DATASET RECORDS:
########################################
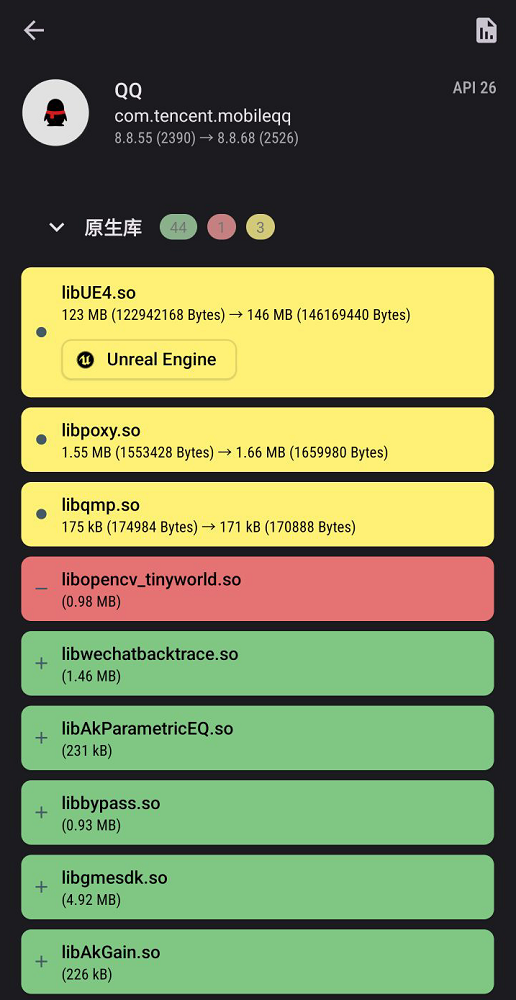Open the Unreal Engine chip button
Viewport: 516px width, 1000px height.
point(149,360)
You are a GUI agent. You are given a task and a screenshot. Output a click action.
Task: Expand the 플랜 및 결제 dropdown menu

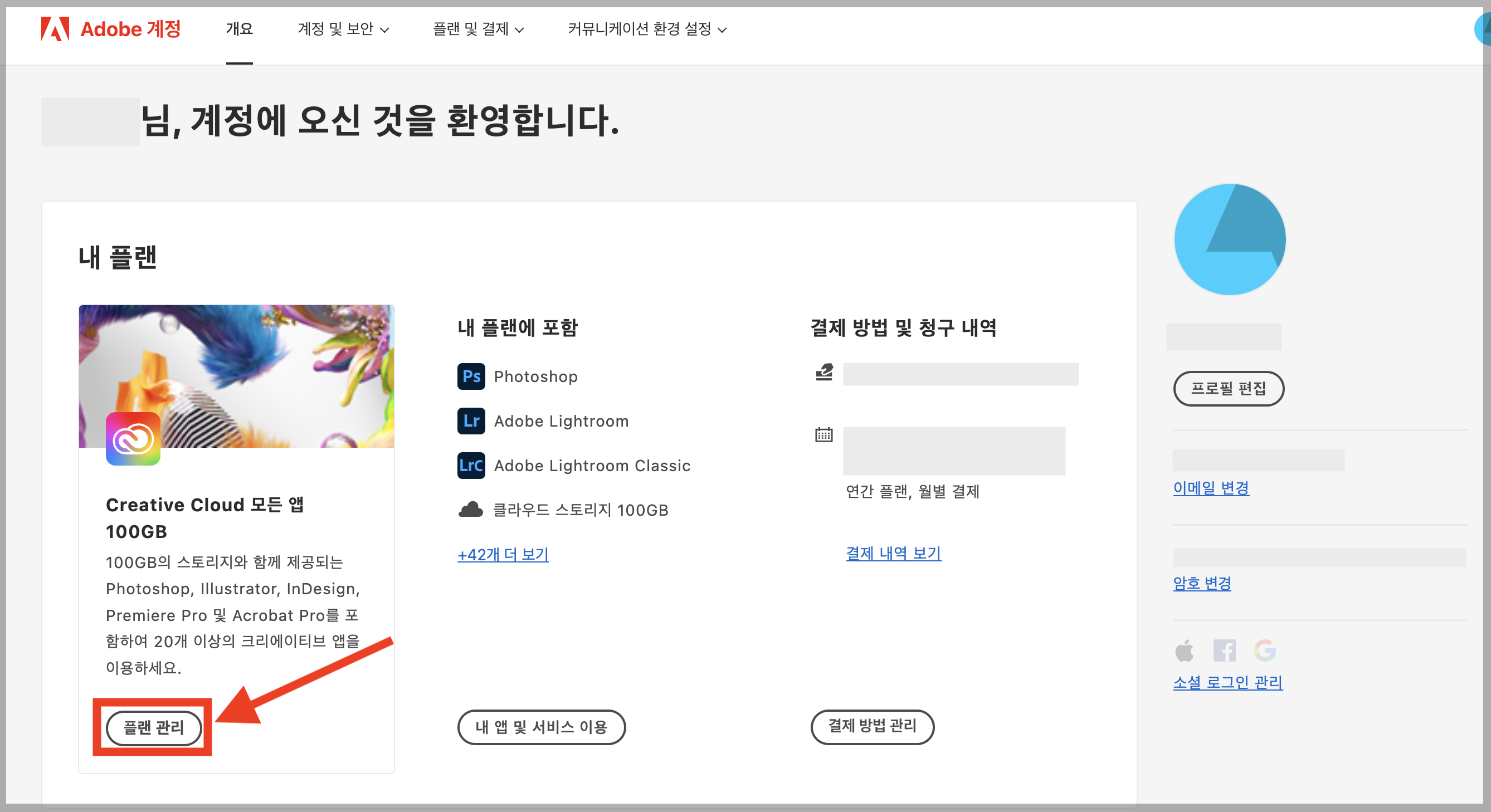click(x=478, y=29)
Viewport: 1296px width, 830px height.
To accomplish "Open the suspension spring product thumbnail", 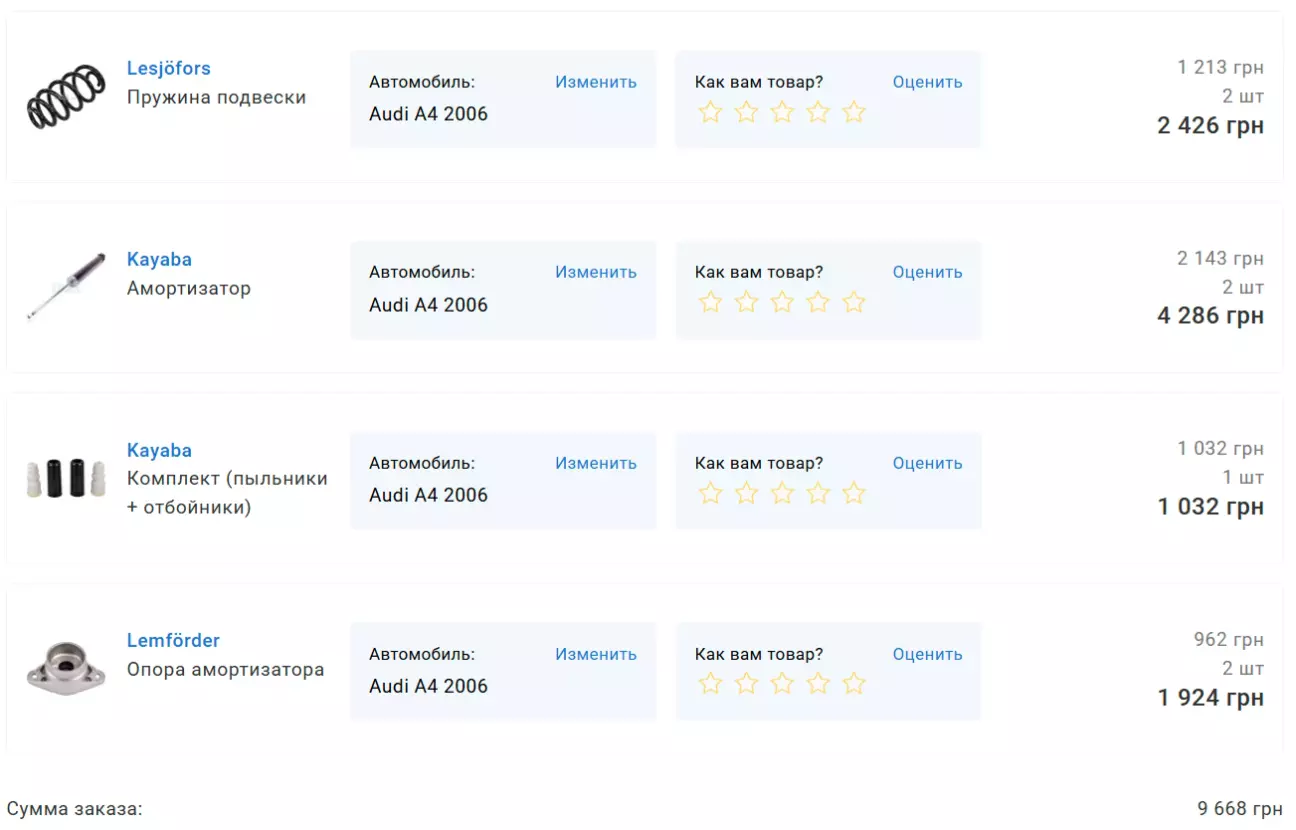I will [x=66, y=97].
########################################
WHAT YOU SHOULD DO: Copy the entries word for word, from the start of the entries through the line that contains "click(x=478, y=29)". Leave the pictures out of your copy.

THE SOLUTION:
Open the Unreal Engine chip button
Viewport: 516px width, 1000px height.
point(149,360)
You are a GUI agent. You are given a task and a screenshot. Output a click action.
Task: Expand the 플랜 및 결제 dropdown menu

click(x=478, y=29)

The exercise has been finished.